Thank you to my teachers

I didn’t get around to a Tuesday Talks post this week sadly. Seeing that it’s Teacher Appreciation Week, I wanted to take the time to say thank you to those who taught me over the years.

From elementary school all the way up through undergrad, I’ve been blessed with some amazing teachers. My kindergarten teacher, Ms. Gibson, was strict but lovely from what I can remember. She had a policy where we learned 100 new words that school year. I’m grateful for her and the fact that she didn’t just teach us the basics. She went above and beyond. I have nothing but good memories of that year. 15989623840_4876a1ef3d_z

One of my other favorite teachers was my first grade teacher, Ms. Colbert. She was kind and I remember smiling a lot in her class. We had pizza parties, skate parties, and lots of fun activities. Because I had a great foundation those first few years, I was reading above my grade level and surprising my 4th grade teacher when I didn’t need help with certain words or concepts.

Thank you to every English teacher I had.

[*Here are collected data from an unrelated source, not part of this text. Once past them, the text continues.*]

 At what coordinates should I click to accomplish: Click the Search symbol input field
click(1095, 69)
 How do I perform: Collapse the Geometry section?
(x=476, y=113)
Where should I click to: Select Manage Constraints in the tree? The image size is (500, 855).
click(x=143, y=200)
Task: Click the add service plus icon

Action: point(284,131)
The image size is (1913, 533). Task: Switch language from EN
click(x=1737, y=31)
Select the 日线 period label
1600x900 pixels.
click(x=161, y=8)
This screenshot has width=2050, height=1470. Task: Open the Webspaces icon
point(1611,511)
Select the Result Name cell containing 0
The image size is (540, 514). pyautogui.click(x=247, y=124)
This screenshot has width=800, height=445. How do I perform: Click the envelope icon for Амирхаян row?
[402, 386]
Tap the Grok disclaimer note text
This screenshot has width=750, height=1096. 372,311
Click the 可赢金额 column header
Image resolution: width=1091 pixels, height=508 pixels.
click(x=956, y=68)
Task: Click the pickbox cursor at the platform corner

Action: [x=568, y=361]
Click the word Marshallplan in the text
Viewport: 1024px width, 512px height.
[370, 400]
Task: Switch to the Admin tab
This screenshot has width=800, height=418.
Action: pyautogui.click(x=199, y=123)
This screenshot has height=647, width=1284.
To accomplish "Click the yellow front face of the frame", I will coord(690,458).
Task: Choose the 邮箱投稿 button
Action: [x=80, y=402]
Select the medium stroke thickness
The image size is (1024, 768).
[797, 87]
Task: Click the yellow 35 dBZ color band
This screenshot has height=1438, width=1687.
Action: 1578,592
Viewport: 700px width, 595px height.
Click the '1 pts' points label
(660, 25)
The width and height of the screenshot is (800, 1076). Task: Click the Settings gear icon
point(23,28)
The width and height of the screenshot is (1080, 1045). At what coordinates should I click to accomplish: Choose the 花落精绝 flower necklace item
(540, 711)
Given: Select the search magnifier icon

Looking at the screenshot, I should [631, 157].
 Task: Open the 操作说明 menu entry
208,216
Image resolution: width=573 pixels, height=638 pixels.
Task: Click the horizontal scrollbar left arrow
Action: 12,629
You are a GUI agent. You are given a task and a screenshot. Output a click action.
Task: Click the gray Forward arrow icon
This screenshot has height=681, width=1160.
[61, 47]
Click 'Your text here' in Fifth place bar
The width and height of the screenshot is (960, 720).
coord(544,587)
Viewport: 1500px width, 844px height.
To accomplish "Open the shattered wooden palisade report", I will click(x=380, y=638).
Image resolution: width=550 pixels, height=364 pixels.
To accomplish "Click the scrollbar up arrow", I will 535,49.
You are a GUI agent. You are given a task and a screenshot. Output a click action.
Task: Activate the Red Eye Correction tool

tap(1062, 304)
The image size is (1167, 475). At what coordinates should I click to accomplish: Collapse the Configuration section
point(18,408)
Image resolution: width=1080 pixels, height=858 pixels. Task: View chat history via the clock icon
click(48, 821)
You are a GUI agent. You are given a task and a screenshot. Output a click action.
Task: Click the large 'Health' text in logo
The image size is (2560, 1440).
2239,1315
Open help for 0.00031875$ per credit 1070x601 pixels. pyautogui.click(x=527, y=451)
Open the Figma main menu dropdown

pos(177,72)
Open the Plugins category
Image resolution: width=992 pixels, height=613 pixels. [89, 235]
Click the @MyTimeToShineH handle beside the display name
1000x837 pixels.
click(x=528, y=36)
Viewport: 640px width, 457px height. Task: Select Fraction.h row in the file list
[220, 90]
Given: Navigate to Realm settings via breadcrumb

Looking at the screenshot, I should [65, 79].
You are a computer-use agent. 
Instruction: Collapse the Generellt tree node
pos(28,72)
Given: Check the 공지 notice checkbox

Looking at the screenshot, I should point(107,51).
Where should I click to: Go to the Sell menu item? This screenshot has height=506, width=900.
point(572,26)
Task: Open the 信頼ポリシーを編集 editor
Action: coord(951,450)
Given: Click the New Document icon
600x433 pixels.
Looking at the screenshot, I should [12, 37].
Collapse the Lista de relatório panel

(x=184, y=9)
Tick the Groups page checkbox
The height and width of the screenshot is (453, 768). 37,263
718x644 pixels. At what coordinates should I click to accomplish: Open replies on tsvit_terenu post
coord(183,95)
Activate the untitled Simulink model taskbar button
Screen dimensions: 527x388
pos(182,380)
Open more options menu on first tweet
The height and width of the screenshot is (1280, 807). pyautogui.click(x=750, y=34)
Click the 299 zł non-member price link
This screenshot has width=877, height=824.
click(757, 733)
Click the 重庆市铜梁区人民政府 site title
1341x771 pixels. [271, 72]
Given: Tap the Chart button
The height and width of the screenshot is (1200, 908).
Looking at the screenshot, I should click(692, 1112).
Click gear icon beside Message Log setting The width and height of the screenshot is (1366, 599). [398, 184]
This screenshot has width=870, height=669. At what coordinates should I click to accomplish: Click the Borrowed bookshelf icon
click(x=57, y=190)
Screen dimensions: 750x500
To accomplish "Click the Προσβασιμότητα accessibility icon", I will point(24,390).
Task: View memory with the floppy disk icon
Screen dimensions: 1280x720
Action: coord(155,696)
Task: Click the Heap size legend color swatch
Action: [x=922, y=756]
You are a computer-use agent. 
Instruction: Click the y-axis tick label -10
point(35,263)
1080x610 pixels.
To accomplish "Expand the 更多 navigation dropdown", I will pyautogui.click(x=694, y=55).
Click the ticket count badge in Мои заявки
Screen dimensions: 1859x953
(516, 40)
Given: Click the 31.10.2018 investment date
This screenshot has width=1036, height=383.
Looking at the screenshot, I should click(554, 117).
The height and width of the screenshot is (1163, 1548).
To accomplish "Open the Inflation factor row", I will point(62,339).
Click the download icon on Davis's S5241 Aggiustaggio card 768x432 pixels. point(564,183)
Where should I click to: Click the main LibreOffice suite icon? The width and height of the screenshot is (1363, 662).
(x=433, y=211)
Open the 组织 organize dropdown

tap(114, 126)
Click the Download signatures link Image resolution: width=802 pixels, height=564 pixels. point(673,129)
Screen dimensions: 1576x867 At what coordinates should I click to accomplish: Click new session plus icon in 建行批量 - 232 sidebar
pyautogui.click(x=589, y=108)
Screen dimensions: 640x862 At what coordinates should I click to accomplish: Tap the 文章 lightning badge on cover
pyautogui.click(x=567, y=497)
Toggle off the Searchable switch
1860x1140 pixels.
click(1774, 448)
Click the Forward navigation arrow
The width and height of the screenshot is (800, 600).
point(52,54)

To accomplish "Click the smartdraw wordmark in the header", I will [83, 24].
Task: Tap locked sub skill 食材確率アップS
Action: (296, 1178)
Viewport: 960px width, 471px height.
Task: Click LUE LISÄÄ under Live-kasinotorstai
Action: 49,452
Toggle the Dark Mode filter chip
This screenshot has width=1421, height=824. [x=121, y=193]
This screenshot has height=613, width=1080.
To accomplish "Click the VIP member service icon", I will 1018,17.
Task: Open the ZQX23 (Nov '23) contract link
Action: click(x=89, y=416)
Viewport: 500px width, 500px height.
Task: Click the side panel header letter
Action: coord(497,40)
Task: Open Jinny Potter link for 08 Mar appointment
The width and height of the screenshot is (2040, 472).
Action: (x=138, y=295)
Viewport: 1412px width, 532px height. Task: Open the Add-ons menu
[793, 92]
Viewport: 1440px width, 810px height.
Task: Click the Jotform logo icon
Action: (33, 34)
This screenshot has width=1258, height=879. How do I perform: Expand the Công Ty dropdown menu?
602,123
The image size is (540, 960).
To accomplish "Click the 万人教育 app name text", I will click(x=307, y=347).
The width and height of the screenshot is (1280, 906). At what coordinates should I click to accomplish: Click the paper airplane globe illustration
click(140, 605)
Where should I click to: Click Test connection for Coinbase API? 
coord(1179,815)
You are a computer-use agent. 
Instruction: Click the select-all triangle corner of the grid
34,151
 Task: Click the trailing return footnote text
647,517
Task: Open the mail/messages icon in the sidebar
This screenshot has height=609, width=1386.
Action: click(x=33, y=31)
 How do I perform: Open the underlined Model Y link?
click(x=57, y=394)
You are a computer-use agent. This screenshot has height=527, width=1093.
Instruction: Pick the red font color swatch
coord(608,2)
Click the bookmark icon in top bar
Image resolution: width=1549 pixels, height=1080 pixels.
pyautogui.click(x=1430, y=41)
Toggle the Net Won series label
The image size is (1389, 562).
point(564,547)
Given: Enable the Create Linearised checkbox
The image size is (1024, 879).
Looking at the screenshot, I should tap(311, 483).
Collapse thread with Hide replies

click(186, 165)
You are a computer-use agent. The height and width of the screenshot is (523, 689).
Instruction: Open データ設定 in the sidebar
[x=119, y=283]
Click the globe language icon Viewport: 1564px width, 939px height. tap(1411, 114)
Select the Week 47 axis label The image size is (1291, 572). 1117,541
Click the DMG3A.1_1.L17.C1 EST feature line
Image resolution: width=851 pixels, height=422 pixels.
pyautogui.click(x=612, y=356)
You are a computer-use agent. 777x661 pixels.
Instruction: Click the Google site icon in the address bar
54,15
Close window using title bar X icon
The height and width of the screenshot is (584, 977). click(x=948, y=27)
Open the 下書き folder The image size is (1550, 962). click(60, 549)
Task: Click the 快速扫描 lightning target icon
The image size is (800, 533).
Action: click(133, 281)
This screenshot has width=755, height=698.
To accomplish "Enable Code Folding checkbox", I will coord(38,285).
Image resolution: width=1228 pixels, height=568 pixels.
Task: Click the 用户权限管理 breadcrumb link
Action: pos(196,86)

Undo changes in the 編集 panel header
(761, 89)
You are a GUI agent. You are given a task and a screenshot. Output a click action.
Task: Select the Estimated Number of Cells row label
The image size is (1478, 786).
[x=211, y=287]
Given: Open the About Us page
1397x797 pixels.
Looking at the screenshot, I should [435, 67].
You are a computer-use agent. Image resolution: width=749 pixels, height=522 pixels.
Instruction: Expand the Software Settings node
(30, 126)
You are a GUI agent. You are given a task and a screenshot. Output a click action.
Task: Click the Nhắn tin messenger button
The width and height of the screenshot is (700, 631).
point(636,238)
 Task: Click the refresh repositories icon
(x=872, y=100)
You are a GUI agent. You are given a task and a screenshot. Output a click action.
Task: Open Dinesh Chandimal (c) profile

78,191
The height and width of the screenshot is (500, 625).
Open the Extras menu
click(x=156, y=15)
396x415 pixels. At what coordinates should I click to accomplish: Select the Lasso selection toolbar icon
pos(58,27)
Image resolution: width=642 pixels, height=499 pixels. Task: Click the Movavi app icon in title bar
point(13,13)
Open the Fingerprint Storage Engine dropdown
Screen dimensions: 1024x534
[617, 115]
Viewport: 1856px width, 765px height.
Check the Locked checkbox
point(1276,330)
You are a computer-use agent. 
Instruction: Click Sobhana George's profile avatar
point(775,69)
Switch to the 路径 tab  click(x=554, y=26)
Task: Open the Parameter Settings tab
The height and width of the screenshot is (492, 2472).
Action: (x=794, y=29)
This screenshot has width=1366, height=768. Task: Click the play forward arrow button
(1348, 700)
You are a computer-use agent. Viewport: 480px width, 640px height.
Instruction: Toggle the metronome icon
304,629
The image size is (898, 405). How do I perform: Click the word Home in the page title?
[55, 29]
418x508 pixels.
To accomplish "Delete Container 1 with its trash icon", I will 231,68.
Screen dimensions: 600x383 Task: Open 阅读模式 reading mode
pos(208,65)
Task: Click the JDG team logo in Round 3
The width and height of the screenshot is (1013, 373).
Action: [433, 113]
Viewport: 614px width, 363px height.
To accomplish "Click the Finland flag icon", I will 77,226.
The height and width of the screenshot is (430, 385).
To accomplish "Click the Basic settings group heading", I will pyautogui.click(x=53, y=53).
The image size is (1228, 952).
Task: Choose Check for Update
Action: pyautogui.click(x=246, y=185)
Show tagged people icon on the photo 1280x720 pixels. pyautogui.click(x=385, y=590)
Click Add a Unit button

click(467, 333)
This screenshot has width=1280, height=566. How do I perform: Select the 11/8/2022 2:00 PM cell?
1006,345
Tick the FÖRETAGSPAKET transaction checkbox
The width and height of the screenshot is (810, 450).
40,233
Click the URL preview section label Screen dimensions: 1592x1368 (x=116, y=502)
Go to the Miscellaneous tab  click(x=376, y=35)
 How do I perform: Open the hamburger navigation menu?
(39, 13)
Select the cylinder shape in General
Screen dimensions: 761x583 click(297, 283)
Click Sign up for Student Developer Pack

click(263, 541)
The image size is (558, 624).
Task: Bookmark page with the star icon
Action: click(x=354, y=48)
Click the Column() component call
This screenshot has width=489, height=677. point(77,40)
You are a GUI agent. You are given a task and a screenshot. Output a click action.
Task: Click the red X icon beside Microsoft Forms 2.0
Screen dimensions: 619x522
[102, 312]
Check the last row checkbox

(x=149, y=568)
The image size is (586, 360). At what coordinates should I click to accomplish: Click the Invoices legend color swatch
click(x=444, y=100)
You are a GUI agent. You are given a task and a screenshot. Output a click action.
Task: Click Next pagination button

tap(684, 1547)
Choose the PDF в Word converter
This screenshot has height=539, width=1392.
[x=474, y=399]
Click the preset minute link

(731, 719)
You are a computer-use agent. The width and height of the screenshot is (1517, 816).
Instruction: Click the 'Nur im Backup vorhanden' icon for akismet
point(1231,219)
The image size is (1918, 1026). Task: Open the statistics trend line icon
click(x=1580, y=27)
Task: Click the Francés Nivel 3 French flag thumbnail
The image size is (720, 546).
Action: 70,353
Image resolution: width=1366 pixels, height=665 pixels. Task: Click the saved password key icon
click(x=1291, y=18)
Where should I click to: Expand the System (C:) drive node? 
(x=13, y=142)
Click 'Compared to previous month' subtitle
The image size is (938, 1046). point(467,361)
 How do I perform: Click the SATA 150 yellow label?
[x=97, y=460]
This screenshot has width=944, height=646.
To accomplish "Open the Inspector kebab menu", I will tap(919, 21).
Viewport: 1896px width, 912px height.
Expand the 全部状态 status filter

You all made me fall in love with language, exposed me to classics and contemporary literature, and authors who shaped my imagination. Your teaching and your encouragement to read and to create for ourselves is the reason why I’m where I am now. I can say without my junior and senior honor and AP english teachers (Mrs. Williams and Ms. Coelho) I wouldn’t be working on my first novel. Without Ms. Coelho, I would have never entered the poetry contest that saw my poem included in the Library of Poetry’s annual student poetry publication that year.

Without my creative writing professors in college I would be more nervous than I already am when it comes to people critiquing my writing. Those workshop sessions did wonders for my confidence. Thank you for teaching me techniques regarding format, character development, plotting, and so many more things that make a great piece of work.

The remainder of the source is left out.